So I spent ~20 hours of time isolating and working around an old, as-yet-unfixed openssl bug in Ubuntu 12.04. When using this code to connect to an HTTPS/SSL/TLS1.0 SOAP server:
ini_set( "soap.wsdl_cache_enabled", "0" );
$objSoapClient = new SoapClient(
'https://EXAMPLE.COM/EXAMPLEWSDLPATH',
array ( "encoding"=>"ISO-8859-1",
"trace"=>1,
"exceptions"=>0,
"connection_timeout"=>2000 ));
You get the following errors:
me@my-desktop:~$ php prop-soaptest.php
PHP Warning: SoapClient::SoapClient(): SSL: crypto enabling timeout in /home/me/prop-soaptest.php on line 9
PHP Warning: SoapClient::SoapClient(): Failed to enable crypto in /home/me/prop-soaptest.php on line 9
PHP Warning: SoapClient::SoapClient(https://EXAMPLE.COM/EXAMPLEWSDLPATH): failed to open stream: operation failed in /home/me/prop-soaptest.php on line 9
PHP Warning: SoapClient::SoapClient(): I/O warning : failed to load external entity "https://EXAMPLE.COM/EXAMPLEWSDLPATH" in /home/me/prop-soaptest.php on line 9
PHP Fatal error: SOAP-ERROR: Parsing WSDL: Couldn't load from 'https://EXAMPLE.COM/EXAMPLEWSDLPATH' : failed to load external entity "https://EXAMPLE.COM/EXAMPLEWSDLPATH" in /home/me/prop-soaptest.php on line 9
If you try using Curl, you get an error like this:
curl: (35) Unknown SSL protocol error in connection to https://EXAMPLE.COM/EXAMPLEWSDLPATH:443
The only workaround I found for trying to use PHP’s SoapClient with an HTTPS server that only supports TLS 1.0, is below.
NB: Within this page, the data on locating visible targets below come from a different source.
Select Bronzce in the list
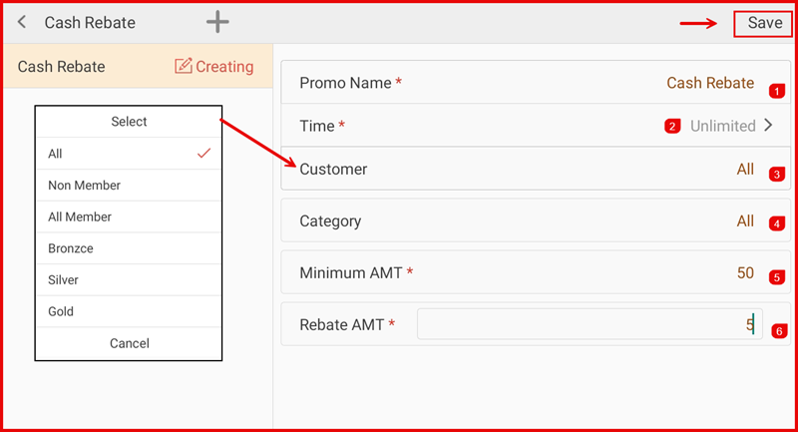Image resolution: width=798 pixels, height=432 pixels. point(70,248)
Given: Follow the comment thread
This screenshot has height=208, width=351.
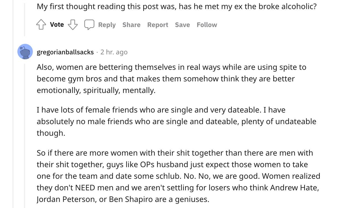Looking at the screenshot, I should click(207, 25).
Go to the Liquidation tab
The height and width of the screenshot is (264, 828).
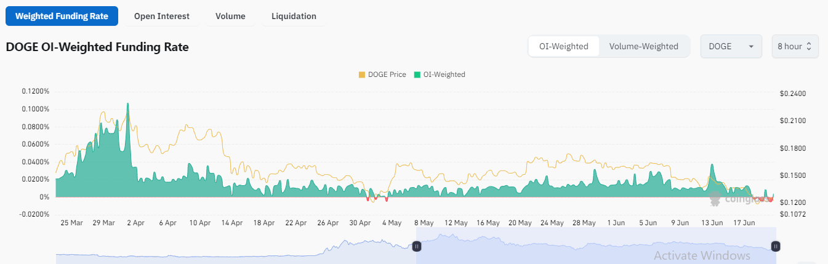294,16
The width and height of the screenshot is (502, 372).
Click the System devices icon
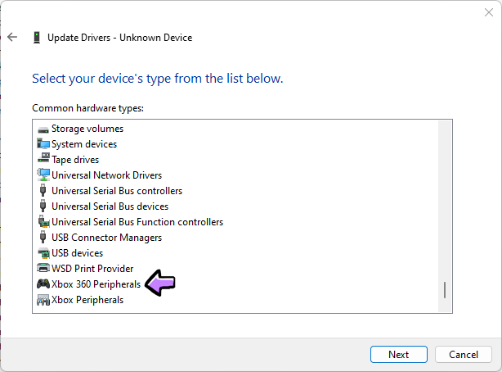[43, 144]
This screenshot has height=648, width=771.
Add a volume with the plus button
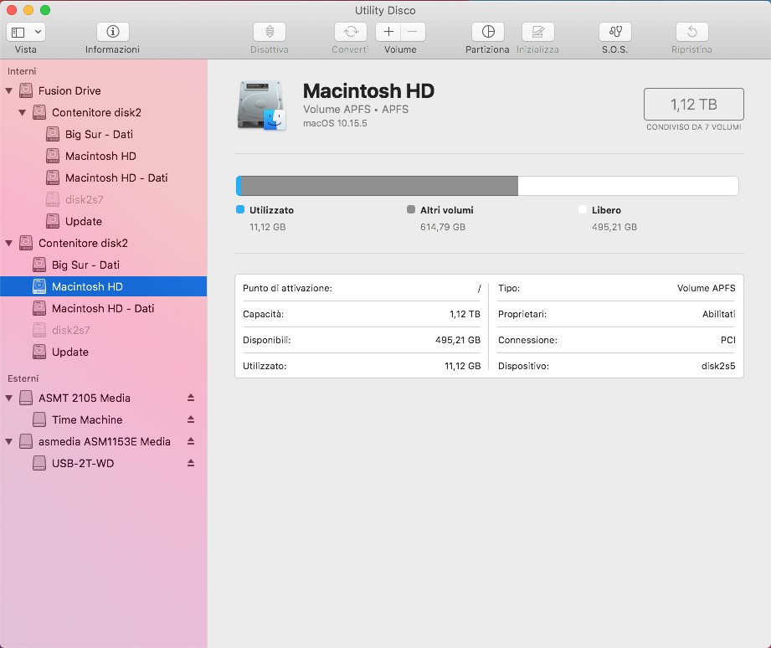click(388, 32)
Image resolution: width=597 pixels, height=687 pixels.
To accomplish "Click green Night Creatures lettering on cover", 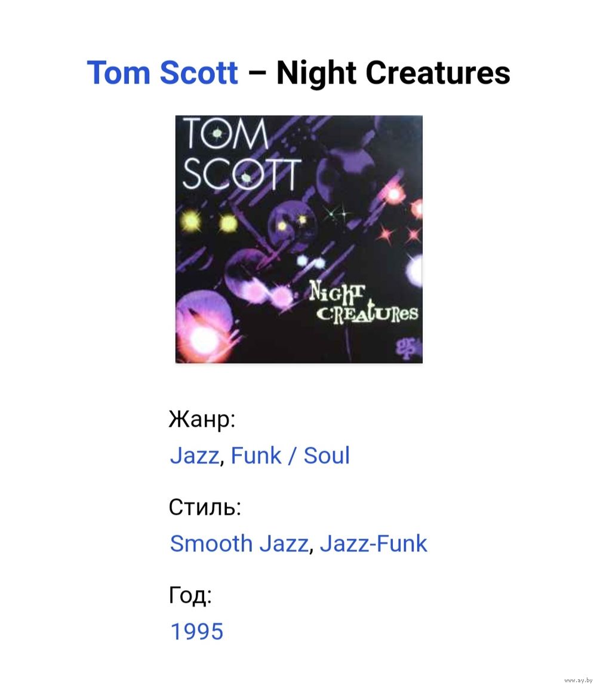I will (362, 303).
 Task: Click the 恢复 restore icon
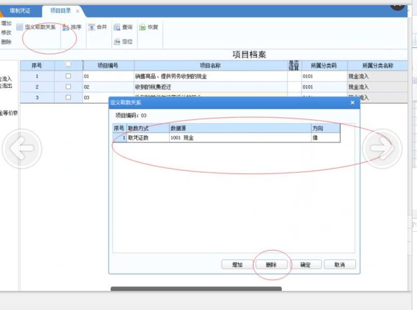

Other fixes like using curl on the command line with -ssl3 or –cipher RC4-SHA arguments do work for me, but they don’t fix SoapClient, and it was quite a journey figuring out how to get it working for SoapClient.
Thanks to someone saving my butt in IRC, I finally got the below PHP code to work for my use case, which is communicating with remote SSL SOAP services that only support SSLv2, SSLv3, or TLS1.0 (and not TLS 1.1, TLS 1.2) especially using RC4-SHA ciphers. The ciphers option in a new stream_context is the important bit to make the code work on Ubuntu 12.04 or libssl1.0.0_1.0.1 / openssl 1.0.1:
$opts = array(
'ssl' => array('ciphers'=>'RC4-SHA')
);
ini_set( "soap.wsdl_cache_enabled", "0" );
$objSoapClient = new SoapClient(
'https://EXAMPLE.COM/EXAMPLEWSDLPATH',
array ( "encoding"=>"ISO-8859-1",
'stream_context' => stream_context_create($opts),
"trace"=>1,
"exceptions"=>0,
"connection_timeout"=>2000 ));
The trick is to substitute SoapClient’s normal context with your own context + SSL options:
http://www.php.net/manual/en/soapclient.soapclient.php
http://www.php.net/manual/en/context.php
http://www.php.net/manual/en/function.stream-context-create.php
This site was invaluable in testing what exact ciphers/technologies are actually supported by the remote server: https://www.ssllabs.com/ssltest/index.html
Good luck!
Will Bradley 
dude, thank you so much for this blog entry, you saved us 20+ hours of time 🙂 letz drink a beer
Dude you are a true life saver!
you saved my ass
I also had this problem, thanks to you I didn’t have to pull my hair out or jump off a high building.
THANK YOU SIR!!!
Thanks!
Thanks Thanks Thanks!!! Saved me loadz of time 🙂
WHOA, thank you very much! This solved my issue!
Thanks!
Absolute legend!
Great job! i had the same problem. You saved my time brother!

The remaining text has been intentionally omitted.